Anne MERIAC est avocate spécialisée en propriété intellectuelle et en technologies de l’information.

Accès direct aux réponses de Anne MERIAC

Les salariés peuvent-ils user librement de la connexion Internet de leur entreprise ?

Comment déterminer si la connexion est ou non abusive ?

Qu’en est-il des blogs des salariés et de leurs profils sur des réseaux sociaux ?

Quelles précautions prendre pour lutter contre les abus ?

Pour quelles raisons ?

Dans quelles limites l’entreprise doit-elle exercer cette surveillance ?

L’adoption d’une charte d’utilisation qui garantit l’expression du droit à la vie privée des salariés, ne s’oppose t’elle pas au contrôle par l’employeur des mails et fichiers stockés sur leur ordinateur ?

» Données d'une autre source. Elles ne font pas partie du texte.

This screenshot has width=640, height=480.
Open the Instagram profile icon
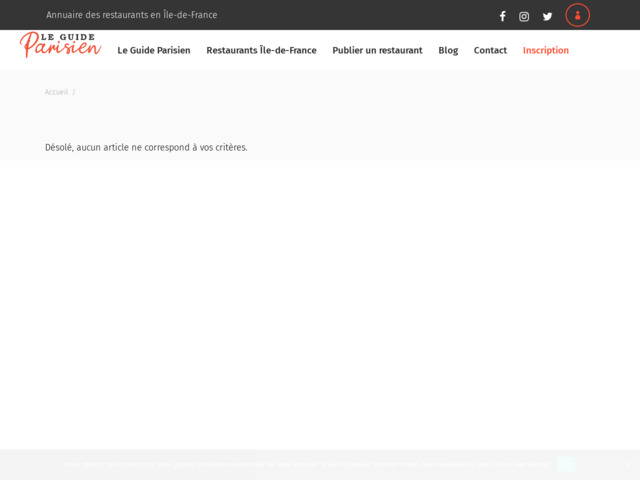524,16
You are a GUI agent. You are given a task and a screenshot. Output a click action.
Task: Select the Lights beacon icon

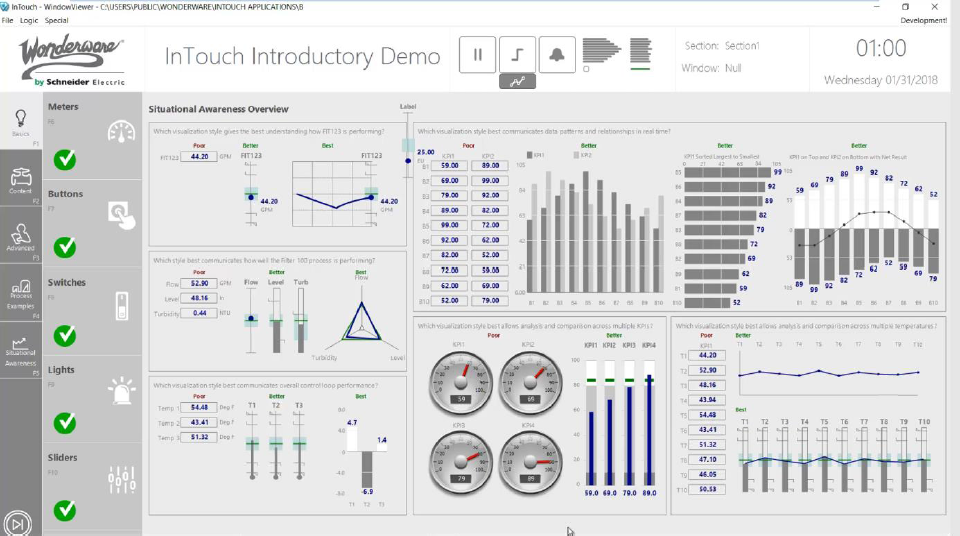tap(121, 390)
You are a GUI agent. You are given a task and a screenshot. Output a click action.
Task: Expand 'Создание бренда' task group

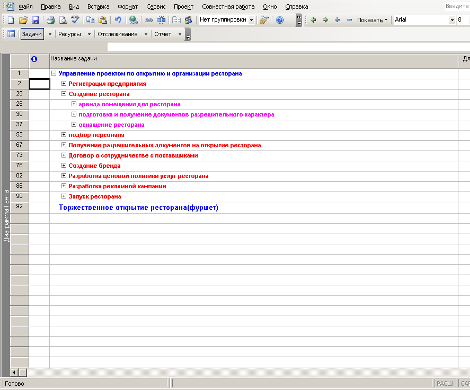pos(63,166)
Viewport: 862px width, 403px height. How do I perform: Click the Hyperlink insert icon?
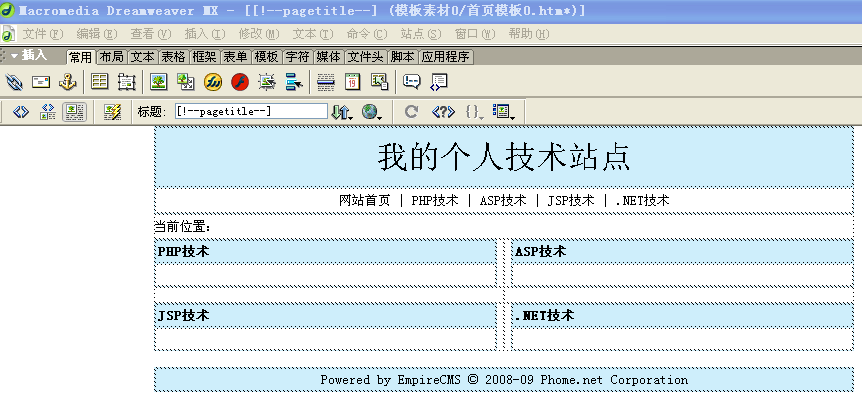[14, 82]
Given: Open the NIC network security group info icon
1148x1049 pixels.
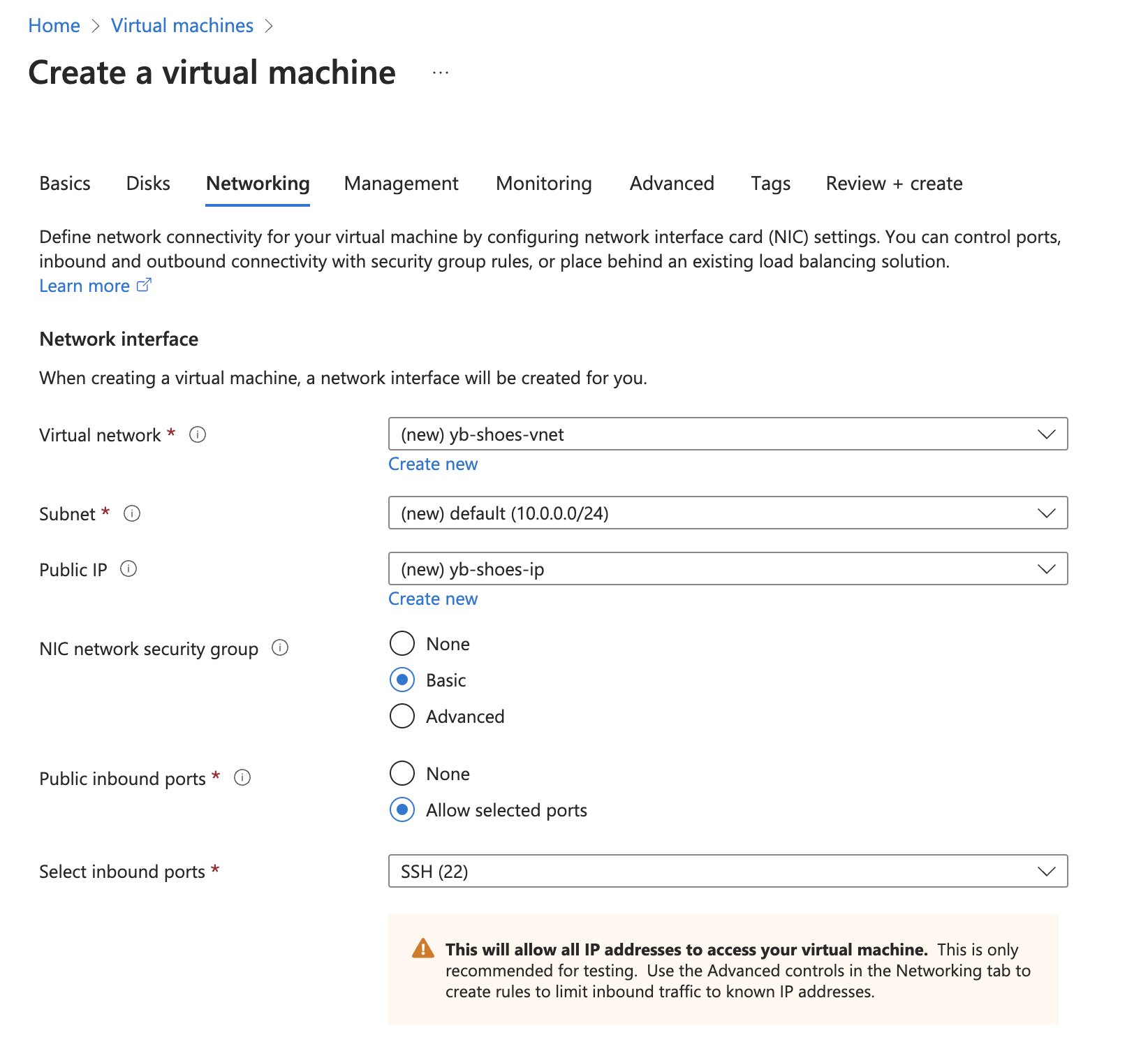Looking at the screenshot, I should coord(280,648).
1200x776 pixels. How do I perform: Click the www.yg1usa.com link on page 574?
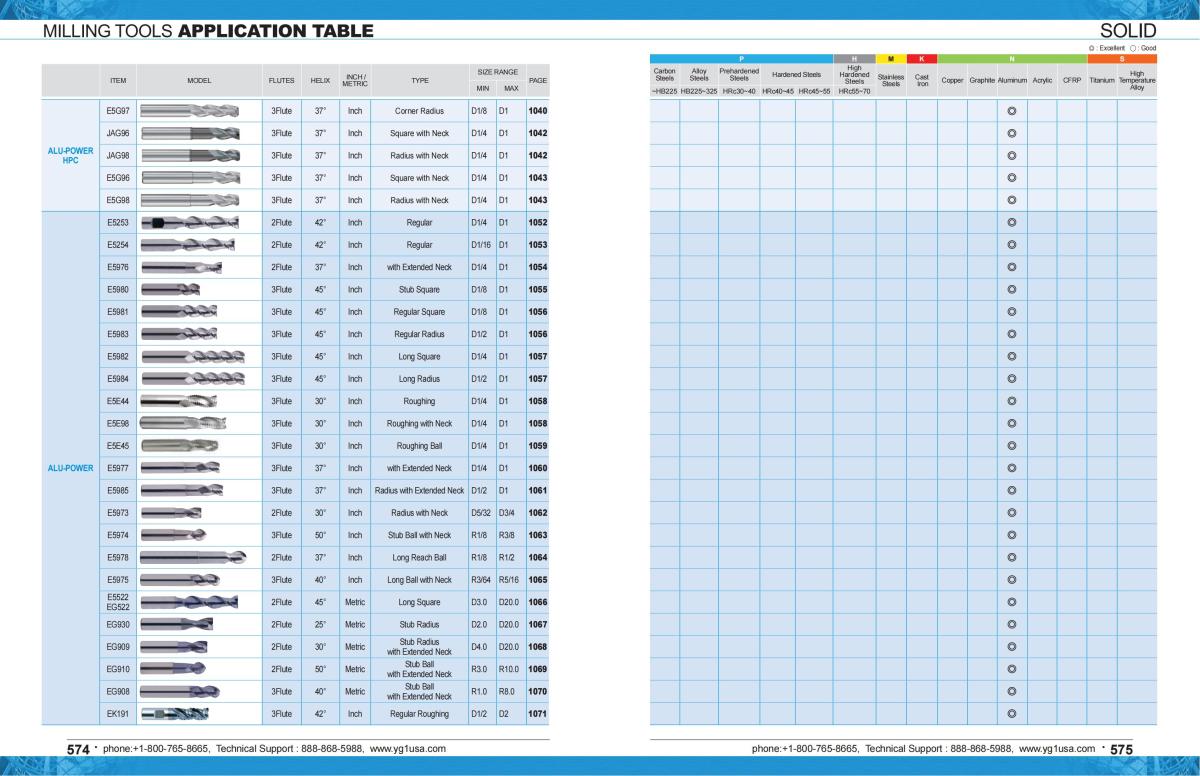point(408,749)
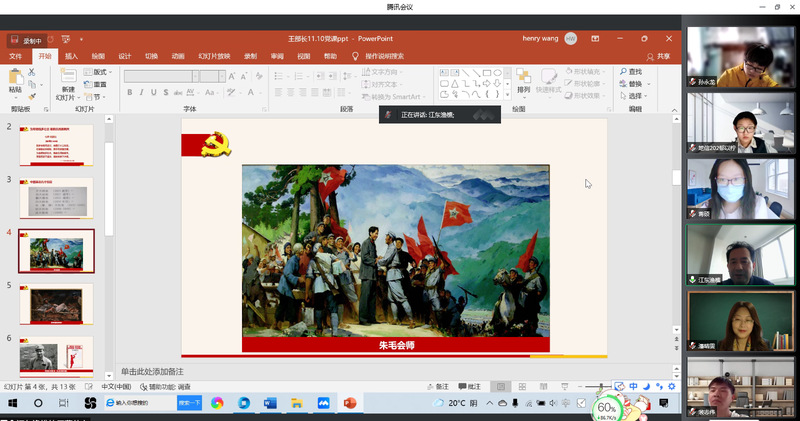The height and width of the screenshot is (421, 800).
Task: Click the PowerPoint icon in the taskbar
Action: click(350, 403)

Que faire si le salarié a protégé son ordinateur ou certains contenus par un mot de passe ?

L’interview dans son intégralité

Les salariés peuvent-ils user librement de la connexion Internet de leur entreprise ?

Anne Mériac : Aprèsavoir consacré en2001, le droit du salarié au respect de sa vie privée au temps et au lieu de travail et invalidé toute interdiction qui lui était faite d’utiliser à des fins personnelles l’outil informatique de l’entreprise, les tribunaux opèrent un rééquilibrage au profit de l’employeur, notamment dans les situations d’abus manifeste. Aujourd’hui, toute navigation sur le Web ne peut être protégée par le droit au respect de la vie privée du salarié. Tenu à une obligation de loyauté vis-à-vis de son employeur, celui-ci doit faire un usage raisonnable de l’utilisation à titre privé, de la connexion Internet de son entreprise.

Comment déterminer si la connexion est ou non abusive ?

A.M : Depuis 2008, les connexions Internet établies pendant le temps de travail, grâce à l’outil informatique de l’entreprise, sont présumées avoir un caractère professionnel. L’employeur peut donc accéder à l’historique de navigation du salarié et, rechercher si celui-ci a fait une utilisation raisonnable de la connexion dont il dispose. Le caractère abusif de celle-ci ne fait aucun doute s’agissant de certains sites, par exemple à caractère pornographique. La question est en revanche plus délicate pour les sites qui bien que n’ayant pas de lien direct avec les missions du salarié, ont un contenu qui n’est pas répréhensible : messagerie personnelle, sites d’informations diverses, etc. De toute évidence, le temps de connexion sera alors déterminant pour apprécier s’il y a eu abus ou pas.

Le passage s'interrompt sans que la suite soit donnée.